- Exercise goal -
Rewrite the entries from the line with "The image size is (1920, 1080)." to the line with "[1478, 193]", changing "pixels" to "px" and leaving everything else unchanged.

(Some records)
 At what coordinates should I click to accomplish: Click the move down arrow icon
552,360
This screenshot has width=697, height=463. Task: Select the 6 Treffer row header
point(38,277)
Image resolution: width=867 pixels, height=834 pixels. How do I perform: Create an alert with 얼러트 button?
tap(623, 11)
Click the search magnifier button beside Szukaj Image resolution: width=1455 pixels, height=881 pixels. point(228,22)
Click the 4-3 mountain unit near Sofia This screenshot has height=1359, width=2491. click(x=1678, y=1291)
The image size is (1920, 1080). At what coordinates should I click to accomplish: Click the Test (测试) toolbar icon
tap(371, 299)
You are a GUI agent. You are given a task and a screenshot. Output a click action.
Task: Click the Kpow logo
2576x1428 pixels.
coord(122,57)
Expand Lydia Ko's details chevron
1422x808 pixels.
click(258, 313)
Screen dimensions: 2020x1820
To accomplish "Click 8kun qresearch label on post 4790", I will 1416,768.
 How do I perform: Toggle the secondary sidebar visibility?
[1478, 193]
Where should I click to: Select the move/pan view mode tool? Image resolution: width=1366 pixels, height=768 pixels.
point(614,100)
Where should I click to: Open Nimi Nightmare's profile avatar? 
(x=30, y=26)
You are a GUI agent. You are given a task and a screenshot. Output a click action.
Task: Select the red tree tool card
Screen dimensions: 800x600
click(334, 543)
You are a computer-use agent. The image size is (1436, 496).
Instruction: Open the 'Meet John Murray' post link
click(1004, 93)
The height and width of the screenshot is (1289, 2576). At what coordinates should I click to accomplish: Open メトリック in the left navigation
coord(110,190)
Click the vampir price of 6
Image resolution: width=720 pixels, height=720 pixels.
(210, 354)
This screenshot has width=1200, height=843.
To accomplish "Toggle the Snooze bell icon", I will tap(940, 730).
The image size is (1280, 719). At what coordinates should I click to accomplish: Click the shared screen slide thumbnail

- Reply -
The image size is (1920, 1080). At what coordinates should I click to accomplish: Click the Test (测试) toolbar icon
tap(371, 299)
You are a GUI agent. You are given a task and a screenshot. Output a click action.
Task: Click the Kpow logo
2576x1428 px.
coord(122,57)
Expand Lydia Ko's details chevron
1422x808 px.
click(258, 313)
Screen dimensions: 2020x1820
To accomplish "Click 8kun qresearch label on post 4790", I will 1416,768.
 How do I perform: Toggle the secondary sidebar visibility?
[1478, 193]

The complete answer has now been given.